La nécessité de la spécialisation, de la limitation, ainsi reconnue comme condition de la culture de l’homme, de la formation du sujet, le romantique la pose aussi comme condition de la constitution de la chose, de l’objet. Il continue : « Personne ne peut mieux apprécier la justesse de ce conseil que ceux qui se sont élevés à un degré d’universalité du sens tel qu’ils savent qu’il n’y aurait pas d’objets si tout n’était pas séparé et limité », page 164.

Nous avons ici la reconnaissance d’une vérité élémentaire, mais souvent méconnue par les mystiques ou par les esprits qui, tout simplement, se font de l’imprécision un mérite : sans séparations, sans limitations, pas d’objets distincts, un magma confus, qui n’offre de prise ni aux sens, ni à l’intelligence. Nous retrouvons ici l’idée, formulée au sujet de la valeur de la « lettre », que Schleiermacher développera dans son commentaire de 1821, note 3.

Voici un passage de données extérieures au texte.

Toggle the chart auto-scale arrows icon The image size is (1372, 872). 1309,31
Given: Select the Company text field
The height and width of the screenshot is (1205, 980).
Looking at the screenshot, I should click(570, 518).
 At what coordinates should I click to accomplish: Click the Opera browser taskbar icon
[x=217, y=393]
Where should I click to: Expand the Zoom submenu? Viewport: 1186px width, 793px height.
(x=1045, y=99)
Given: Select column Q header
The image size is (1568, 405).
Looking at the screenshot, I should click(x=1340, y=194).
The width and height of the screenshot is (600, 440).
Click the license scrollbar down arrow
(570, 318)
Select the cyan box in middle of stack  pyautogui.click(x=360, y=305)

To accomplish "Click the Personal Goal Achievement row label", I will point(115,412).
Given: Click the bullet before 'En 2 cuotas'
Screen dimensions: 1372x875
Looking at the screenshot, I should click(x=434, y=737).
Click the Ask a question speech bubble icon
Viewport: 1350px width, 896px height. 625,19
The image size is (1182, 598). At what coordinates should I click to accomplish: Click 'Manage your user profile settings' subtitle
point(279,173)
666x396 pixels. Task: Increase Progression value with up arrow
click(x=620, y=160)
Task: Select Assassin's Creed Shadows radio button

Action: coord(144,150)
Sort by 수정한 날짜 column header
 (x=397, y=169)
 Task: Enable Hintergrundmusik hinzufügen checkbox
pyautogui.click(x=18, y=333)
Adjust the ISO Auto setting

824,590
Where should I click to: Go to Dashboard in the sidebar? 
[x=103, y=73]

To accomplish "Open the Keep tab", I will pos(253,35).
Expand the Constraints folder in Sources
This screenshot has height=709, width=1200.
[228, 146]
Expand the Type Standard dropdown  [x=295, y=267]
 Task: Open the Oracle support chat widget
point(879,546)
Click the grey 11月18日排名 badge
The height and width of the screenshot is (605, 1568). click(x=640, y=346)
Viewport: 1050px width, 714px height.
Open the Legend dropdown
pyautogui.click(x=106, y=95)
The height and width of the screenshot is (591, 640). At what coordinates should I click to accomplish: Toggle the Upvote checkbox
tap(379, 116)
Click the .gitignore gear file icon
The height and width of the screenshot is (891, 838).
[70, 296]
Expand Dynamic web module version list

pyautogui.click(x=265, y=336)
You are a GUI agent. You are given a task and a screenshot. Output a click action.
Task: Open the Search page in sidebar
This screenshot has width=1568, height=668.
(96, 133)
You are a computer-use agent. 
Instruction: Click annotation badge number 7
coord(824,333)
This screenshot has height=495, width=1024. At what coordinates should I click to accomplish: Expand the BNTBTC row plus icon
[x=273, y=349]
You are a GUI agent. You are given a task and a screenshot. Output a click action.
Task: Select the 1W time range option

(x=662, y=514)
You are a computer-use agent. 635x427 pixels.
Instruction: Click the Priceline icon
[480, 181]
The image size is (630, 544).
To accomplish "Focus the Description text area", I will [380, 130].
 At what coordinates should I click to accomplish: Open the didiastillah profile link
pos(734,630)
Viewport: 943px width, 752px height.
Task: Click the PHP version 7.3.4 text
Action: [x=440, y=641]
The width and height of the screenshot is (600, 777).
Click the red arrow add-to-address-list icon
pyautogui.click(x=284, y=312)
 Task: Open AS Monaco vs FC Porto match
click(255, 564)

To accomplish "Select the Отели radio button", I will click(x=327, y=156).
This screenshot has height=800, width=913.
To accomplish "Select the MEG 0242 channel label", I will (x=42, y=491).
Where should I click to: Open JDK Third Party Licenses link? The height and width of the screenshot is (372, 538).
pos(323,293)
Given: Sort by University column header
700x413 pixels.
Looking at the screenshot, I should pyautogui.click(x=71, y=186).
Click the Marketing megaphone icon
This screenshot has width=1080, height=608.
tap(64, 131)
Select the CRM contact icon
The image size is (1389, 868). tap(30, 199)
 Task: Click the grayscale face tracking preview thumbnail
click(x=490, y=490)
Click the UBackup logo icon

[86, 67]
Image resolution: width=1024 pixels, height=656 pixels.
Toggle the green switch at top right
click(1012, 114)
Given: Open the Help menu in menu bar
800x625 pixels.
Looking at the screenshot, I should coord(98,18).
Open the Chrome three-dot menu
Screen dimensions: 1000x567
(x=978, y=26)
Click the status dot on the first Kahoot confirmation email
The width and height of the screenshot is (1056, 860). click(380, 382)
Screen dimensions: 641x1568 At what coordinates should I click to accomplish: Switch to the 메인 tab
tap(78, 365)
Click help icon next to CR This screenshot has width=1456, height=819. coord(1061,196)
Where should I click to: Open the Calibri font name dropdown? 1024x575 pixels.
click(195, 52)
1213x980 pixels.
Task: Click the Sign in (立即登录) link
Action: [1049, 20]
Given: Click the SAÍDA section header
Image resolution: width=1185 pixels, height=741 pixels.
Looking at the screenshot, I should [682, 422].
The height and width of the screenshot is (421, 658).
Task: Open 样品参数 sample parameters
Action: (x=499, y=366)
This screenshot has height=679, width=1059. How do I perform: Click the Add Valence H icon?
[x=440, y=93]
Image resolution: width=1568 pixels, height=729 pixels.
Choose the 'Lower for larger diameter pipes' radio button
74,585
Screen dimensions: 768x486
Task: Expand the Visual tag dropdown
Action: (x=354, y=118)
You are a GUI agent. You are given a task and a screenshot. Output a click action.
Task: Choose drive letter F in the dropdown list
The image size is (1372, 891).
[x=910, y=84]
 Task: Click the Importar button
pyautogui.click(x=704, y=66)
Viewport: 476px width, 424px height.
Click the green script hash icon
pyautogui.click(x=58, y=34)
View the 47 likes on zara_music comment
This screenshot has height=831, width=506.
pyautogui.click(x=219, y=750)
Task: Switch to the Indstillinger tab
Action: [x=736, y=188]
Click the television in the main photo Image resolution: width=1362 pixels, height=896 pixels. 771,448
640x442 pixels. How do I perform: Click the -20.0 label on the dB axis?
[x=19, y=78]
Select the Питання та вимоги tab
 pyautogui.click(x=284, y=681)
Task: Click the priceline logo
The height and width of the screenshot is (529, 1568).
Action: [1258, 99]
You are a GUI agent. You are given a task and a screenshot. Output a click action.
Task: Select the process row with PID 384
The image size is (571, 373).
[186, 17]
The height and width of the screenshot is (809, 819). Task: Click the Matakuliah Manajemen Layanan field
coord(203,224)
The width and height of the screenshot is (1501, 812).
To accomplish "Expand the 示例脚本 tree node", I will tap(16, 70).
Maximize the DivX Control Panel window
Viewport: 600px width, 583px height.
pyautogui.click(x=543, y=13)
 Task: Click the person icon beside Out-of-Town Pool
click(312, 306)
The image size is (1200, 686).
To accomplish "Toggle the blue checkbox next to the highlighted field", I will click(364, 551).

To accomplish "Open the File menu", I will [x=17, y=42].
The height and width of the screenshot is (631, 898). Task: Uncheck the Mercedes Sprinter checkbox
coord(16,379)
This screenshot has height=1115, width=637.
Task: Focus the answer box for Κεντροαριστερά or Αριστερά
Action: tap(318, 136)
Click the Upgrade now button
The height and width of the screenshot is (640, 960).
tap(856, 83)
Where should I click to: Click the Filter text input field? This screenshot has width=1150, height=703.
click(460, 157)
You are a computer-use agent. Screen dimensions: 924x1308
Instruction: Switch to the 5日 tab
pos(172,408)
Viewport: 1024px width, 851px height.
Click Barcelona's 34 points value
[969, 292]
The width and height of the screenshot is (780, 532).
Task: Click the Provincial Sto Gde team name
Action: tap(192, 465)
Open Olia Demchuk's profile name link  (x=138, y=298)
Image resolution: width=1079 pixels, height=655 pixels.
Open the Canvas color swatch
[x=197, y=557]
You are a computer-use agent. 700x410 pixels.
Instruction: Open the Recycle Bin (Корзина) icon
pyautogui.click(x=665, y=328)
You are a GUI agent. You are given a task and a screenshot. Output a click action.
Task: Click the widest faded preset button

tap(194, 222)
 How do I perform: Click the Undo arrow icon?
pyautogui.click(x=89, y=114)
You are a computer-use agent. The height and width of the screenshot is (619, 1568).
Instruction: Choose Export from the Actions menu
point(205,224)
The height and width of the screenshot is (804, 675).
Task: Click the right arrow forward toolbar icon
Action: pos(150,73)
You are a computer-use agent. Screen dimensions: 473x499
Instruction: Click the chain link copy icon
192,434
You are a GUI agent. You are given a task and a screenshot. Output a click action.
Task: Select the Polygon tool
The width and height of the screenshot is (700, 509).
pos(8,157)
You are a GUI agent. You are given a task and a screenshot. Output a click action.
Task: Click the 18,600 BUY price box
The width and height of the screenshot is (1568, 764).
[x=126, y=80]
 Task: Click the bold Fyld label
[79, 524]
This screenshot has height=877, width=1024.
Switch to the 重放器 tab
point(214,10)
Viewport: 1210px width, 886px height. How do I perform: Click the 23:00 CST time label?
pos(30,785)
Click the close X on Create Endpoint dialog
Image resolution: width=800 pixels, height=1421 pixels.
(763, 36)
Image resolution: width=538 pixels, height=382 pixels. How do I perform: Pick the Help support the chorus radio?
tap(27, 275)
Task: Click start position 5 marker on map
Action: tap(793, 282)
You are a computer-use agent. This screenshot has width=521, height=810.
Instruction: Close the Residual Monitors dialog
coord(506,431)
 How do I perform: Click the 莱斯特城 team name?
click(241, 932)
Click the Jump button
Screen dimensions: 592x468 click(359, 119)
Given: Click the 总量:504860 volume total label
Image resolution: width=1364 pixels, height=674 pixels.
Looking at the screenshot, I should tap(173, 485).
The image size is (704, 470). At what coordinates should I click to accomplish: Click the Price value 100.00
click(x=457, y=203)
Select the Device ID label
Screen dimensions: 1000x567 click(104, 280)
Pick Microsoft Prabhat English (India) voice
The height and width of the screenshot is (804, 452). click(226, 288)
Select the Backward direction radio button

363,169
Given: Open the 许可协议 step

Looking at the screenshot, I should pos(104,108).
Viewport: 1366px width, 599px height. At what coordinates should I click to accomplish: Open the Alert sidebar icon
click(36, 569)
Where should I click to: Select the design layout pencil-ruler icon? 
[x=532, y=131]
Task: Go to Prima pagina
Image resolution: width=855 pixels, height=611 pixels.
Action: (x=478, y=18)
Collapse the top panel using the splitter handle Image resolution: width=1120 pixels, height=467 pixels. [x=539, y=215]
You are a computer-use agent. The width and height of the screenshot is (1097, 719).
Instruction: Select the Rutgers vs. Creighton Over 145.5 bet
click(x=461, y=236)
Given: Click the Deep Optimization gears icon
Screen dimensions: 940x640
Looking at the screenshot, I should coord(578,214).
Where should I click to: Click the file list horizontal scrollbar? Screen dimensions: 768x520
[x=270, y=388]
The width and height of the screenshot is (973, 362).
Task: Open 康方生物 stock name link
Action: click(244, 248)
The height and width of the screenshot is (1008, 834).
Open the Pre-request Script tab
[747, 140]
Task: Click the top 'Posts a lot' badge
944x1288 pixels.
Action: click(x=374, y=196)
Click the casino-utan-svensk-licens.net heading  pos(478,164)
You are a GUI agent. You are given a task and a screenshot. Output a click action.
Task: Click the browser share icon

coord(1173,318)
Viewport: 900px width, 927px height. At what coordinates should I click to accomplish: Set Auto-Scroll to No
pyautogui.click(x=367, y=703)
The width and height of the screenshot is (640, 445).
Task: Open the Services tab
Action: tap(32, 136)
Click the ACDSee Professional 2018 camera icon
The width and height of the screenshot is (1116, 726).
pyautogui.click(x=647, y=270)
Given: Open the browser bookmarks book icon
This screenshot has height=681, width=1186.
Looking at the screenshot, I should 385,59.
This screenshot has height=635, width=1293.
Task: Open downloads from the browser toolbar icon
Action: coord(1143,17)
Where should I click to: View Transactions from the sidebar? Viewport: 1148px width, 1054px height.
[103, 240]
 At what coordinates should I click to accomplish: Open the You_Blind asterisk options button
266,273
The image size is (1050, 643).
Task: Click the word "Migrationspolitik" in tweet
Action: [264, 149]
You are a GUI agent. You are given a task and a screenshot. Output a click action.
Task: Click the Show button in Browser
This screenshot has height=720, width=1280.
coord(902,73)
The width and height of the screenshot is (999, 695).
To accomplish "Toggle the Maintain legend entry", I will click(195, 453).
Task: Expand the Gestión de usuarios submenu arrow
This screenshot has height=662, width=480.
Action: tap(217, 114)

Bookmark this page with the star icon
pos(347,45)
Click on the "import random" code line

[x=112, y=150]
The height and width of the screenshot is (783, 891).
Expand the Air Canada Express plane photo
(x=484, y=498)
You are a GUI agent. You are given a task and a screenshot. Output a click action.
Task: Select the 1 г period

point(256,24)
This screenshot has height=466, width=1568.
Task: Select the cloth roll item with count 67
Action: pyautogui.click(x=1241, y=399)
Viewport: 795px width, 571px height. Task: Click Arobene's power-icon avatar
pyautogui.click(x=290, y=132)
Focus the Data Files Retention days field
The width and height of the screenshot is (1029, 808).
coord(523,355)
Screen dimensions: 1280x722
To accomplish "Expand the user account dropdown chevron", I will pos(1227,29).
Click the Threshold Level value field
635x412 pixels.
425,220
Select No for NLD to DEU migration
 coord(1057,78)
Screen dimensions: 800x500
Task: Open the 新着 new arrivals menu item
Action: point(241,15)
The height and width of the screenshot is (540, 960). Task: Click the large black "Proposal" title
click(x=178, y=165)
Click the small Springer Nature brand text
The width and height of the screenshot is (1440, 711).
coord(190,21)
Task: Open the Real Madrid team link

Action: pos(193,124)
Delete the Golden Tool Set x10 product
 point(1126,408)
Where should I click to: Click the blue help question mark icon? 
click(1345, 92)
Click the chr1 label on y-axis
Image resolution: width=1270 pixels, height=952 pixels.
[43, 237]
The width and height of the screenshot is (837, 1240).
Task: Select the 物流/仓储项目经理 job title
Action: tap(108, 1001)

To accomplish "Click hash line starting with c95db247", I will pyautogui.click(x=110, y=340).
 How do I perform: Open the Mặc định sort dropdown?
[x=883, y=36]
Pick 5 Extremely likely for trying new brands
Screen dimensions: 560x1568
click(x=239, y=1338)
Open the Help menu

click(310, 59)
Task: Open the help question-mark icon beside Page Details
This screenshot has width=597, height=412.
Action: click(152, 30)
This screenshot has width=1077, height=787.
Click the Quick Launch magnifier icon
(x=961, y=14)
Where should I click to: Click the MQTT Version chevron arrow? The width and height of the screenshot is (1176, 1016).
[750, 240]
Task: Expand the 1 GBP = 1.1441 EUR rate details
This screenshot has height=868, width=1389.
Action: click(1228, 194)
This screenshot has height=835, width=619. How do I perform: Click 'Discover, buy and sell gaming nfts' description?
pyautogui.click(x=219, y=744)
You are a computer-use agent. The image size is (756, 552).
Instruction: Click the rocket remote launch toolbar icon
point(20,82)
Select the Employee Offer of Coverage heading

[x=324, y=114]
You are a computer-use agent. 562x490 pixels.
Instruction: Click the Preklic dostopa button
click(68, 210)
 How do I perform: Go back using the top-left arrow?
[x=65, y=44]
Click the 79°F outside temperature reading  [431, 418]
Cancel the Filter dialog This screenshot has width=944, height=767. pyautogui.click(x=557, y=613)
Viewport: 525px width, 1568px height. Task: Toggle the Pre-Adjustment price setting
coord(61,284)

Ici, page 164, il ajoute une observation très importante pour la juste interprétation de sa théorie de l’intuition religieuse : « Précisément, cette limitation de la force, pourvu qu’elle n’atteigne pas le sens lui-même, ouvre d’autant plus sûrement à ce dernier la voie vers l’Infini. » Ce qui suit est confus, mais en voici la signification : plus le sens, limitant son activité, connaît et délimite l’objet particulier, fini, auquel cette activité s’applique, plus il sentira que cet objet limité, fini, ne peut exister que par rapport à un ensemble, l’ensemble de nombreux, d’innombrables autres objets limités et finis, dont la totalité approche de l’infini. L’autolimitation même de son activité conduira ainsi le « sens » vers l’Infini, lui donnera tout au moins un pressentiment de ce que Schleiermacher appelle en 1799 du nom usuel dans ces Discours : « l’Univers », qu’en 1806 il appellera « le monde et Dieu ». Elle lui rendra sensible l’Infini dans le fini, le Divin dans le terrestre, et lui inspirera ainsi le sentiment religieux des choses. On pourrait discuter cette idée du point de vue psychologique. Contentons-nous de noter combien il est intéressant de voir le romantique faire de la spécialisation un échelon vers l’universalité de l’esprit, de la limitation un moyen de s’élever au sentiment de l’Infini.